All lines from the one that contains "Open the @Yomiuri_Online handle" to the end of the data must be retyped exactly. Pictures are not retyped.

* Data under study
——
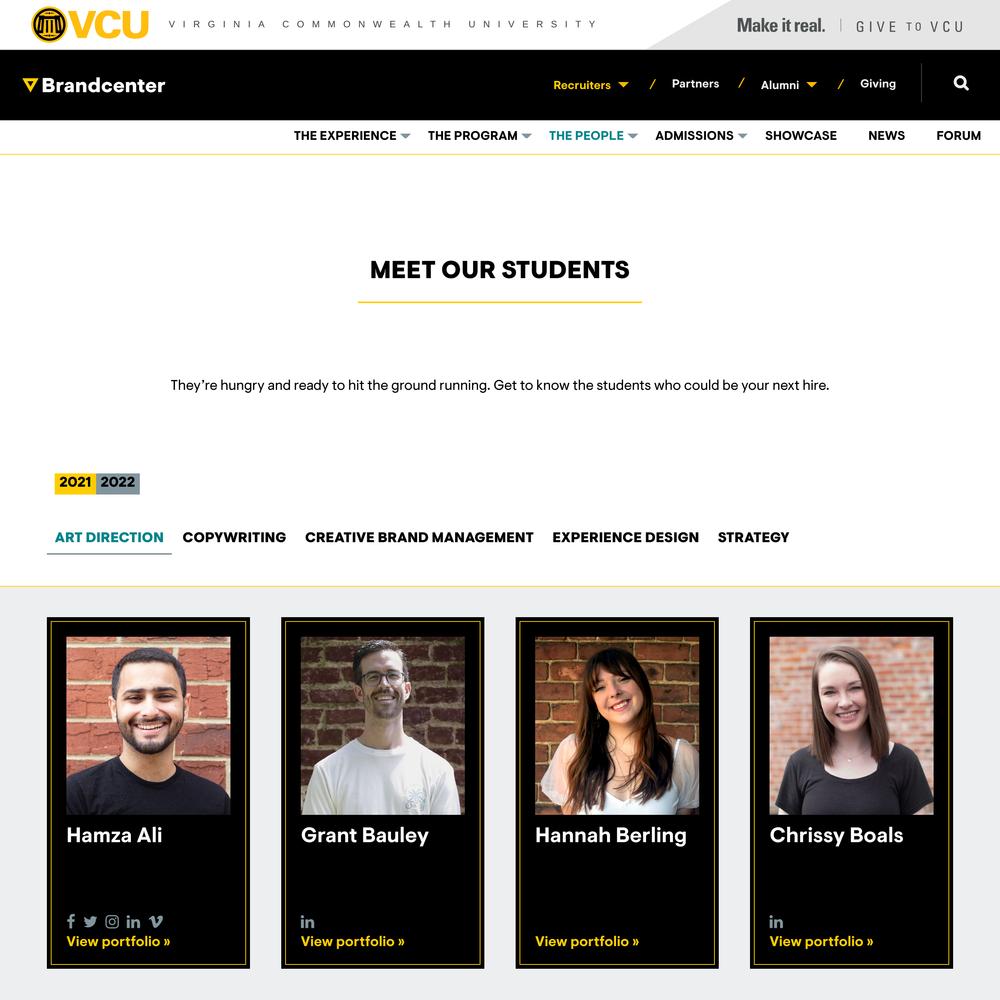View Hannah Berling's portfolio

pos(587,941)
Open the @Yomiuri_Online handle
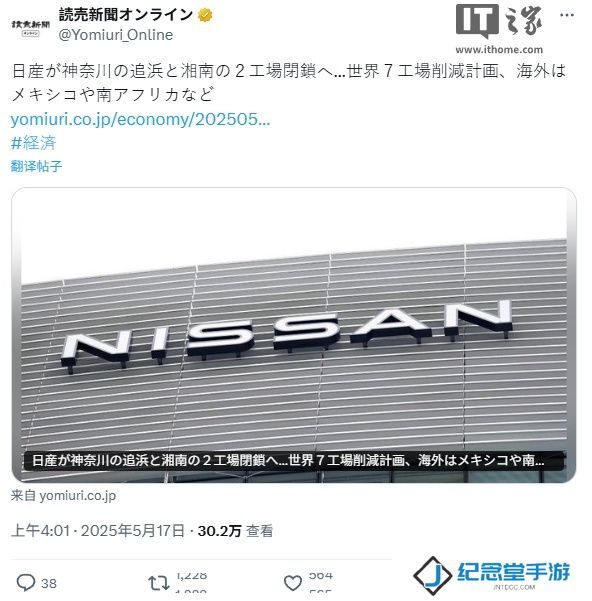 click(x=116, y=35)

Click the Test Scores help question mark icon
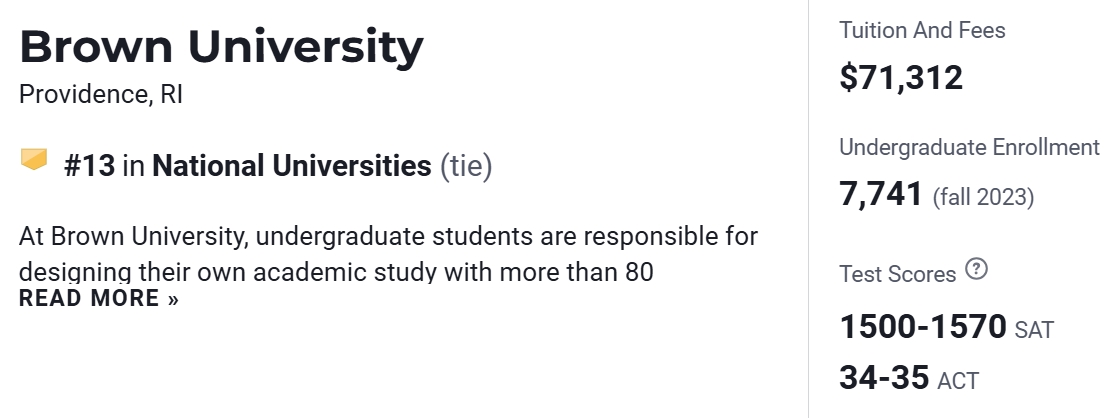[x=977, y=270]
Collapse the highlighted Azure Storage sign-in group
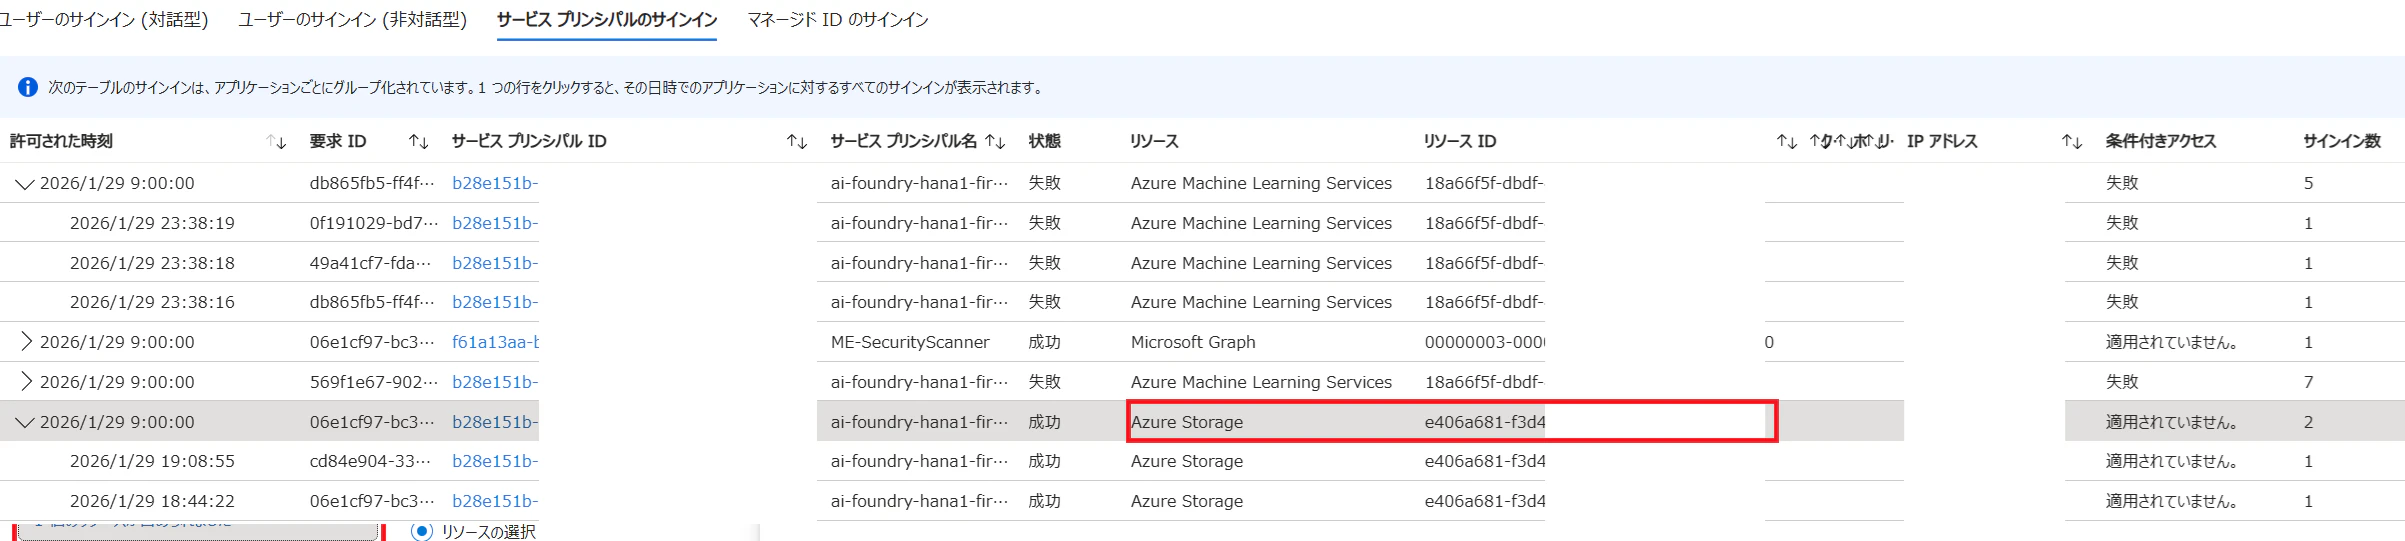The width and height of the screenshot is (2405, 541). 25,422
——
* Solution for this problem
Open the @Yomiuri_Online handle
 click(x=116, y=35)

Click the Test Scores help question mark icon
[x=977, y=270]
Collapse the highlighted Azure Storage sign-in group
The width and height of the screenshot is (2405, 541). 25,422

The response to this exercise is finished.